→ **What the exercise asks**
The full listing below must be printed exactly, word for word.

:: Data extract ::

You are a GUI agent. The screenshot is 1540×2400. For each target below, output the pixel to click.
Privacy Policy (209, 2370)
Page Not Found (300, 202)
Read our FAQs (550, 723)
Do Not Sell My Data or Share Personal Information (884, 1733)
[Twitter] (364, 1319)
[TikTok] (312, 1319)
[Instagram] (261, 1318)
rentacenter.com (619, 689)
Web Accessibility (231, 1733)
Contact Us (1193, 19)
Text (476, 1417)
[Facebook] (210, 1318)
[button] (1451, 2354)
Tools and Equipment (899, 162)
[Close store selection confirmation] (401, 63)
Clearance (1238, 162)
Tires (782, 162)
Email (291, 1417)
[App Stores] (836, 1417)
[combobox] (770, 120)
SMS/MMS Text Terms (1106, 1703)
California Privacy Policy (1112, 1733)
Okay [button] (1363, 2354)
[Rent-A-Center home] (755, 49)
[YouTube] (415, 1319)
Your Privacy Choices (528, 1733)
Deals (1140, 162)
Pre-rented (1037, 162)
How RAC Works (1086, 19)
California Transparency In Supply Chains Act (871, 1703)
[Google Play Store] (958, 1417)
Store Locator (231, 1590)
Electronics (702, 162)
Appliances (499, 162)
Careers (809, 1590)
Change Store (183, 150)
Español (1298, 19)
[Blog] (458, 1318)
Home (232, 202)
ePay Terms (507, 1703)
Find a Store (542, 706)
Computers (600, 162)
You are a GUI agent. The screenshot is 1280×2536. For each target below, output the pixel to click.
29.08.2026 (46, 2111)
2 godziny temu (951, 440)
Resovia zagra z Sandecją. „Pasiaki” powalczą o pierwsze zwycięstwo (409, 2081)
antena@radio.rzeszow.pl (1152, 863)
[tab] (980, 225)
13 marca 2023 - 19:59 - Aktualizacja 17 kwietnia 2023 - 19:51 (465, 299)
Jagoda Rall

:::

→ **Expected answer**
You are a GUI agent. The screenshot is 1540×2400. For each target below, output the pixel to click.
Privacy Policy (209, 2370)
Page Not Found (300, 202)
Read our FAQs (550, 723)
Do Not Sell My Data or Share Personal Information (884, 1733)
[Twitter] (364, 1319)
[TikTok] (312, 1319)
[Instagram] (261, 1318)
rentacenter.com (619, 689)
Web Accessibility (231, 1733)
Contact Us (1193, 19)
Text (476, 1417)
[Facebook] (210, 1318)
[button] (1451, 2354)
Tools and Equipment (899, 162)
[Close store selection confirmation] (401, 63)
Clearance (1238, 162)
Tires (782, 162)
Email (291, 1417)
[App Stores] (836, 1417)
[combobox] (770, 120)
SMS/MMS Text Terms (1106, 1703)
California Privacy Policy (1112, 1733)
Okay [button] (1363, 2354)
[Rent-A-Center home] (755, 49)
[YouTube] (415, 1319)
Your Privacy Choices (528, 1733)
Deals (1140, 162)
Pre-rented (1037, 162)
How RAC Works (1086, 19)
California Transparency In Supply Chains Act (871, 1703)
[Google Play Store] (958, 1417)
Store Locator (231, 1590)
Electronics (702, 162)
Appliances (499, 162)
Careers (809, 1590)
Change Store (183, 150)
Español (1298, 19)
[Blog] (458, 1318)
Home (232, 202)
ePay Terms (507, 1703)
Find a Store (542, 706)
Computers (600, 162)
You are a GUI agent. The screenshot is 1280×2536. For each target below, output the pixel to click.
29.08.2026 (46, 2111)
2 godziny temu (951, 440)
Resovia zagra z Sandecją. „Pasiaki” powalczą o pierwsze zwycięstwo (409, 2081)
antena@radio.rzeszow.pl (1152, 863)
[tab] (980, 225)
13 marca 2023 - 19:59 - Aktualizacja 17 kwietnia 2023 - 19:51 (465, 299)
Jagoda Rall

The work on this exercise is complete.